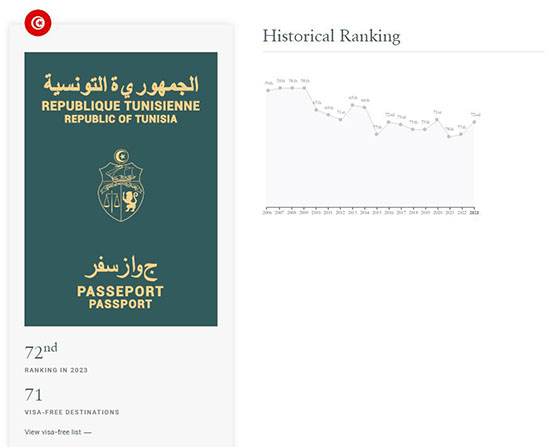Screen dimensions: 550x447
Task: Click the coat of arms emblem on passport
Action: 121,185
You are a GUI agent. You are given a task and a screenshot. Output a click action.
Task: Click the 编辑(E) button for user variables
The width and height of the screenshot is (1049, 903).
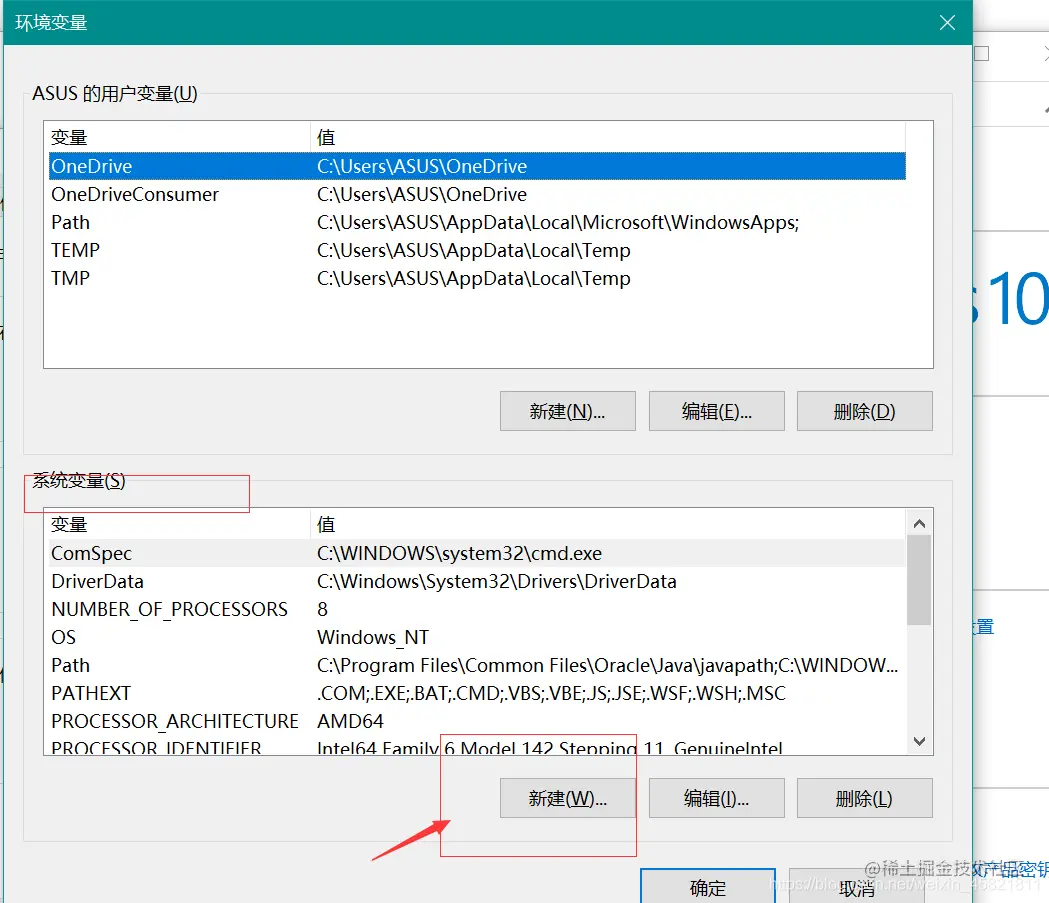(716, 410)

-----

What you should do> A word-for-word copy of the lines from the one containing "You are a GUI" through the last line of the records is what is wanted, without pictures and without any other line.

Finished exercise>
You are a GUI agent. You are given a task and a screenshot. Output a click action.
Task: Click the 编辑(E) button for user variables
The width and height of the screenshot is (1049, 903).
(716, 410)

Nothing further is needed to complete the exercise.